#### Prompt
When a line below contains the word "computer", copy that line.

[Collected data]
──────
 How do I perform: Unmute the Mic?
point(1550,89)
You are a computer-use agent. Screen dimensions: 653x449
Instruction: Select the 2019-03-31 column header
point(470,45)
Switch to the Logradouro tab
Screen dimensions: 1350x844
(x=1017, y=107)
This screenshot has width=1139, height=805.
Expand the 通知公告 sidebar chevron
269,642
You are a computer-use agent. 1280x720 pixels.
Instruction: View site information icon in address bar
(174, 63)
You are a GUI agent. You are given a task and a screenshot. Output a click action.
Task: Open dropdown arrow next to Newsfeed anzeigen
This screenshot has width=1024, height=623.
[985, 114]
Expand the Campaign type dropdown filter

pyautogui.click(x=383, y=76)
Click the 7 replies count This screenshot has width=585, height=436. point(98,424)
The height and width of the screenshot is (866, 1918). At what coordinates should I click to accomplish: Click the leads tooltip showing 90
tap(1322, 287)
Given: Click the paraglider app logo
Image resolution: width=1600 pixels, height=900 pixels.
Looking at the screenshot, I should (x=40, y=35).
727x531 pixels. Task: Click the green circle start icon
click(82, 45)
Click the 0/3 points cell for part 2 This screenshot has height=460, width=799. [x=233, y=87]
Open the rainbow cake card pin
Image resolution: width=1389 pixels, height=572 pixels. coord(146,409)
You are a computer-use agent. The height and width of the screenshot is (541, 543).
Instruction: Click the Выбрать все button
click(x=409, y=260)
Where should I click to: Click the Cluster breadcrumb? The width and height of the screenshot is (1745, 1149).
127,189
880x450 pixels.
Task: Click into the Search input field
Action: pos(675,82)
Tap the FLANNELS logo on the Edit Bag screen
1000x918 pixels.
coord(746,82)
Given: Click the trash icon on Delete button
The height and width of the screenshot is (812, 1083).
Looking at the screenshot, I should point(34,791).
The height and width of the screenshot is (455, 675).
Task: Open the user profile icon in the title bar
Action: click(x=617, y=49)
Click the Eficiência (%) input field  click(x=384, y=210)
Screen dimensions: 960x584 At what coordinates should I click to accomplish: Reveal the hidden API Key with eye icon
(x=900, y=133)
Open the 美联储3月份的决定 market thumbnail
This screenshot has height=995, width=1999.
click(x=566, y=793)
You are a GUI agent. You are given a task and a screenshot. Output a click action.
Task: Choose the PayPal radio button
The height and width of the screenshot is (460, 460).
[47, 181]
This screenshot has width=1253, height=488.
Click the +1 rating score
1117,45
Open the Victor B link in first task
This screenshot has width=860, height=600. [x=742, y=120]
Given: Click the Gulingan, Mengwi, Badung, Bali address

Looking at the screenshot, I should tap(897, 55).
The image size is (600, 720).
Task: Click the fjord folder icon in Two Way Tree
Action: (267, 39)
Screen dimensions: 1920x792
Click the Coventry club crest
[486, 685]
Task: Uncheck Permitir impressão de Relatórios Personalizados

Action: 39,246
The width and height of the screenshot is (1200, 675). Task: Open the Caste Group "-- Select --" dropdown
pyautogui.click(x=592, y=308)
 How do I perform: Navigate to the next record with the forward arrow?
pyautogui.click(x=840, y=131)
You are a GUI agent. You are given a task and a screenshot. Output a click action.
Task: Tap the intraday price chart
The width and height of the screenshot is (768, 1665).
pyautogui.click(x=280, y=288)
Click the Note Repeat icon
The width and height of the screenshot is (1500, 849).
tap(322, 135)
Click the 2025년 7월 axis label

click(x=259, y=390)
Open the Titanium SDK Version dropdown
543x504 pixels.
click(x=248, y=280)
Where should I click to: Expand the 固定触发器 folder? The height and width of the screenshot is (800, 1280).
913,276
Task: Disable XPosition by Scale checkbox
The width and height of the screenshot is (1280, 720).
──────
#### Solution below
You are a computer-use agent. Screen dimensions: 653x449
You are a computer-use agent. 1280x720 pixels.
You are a computer-use agent. The height and width of the screenshot is (541, 543).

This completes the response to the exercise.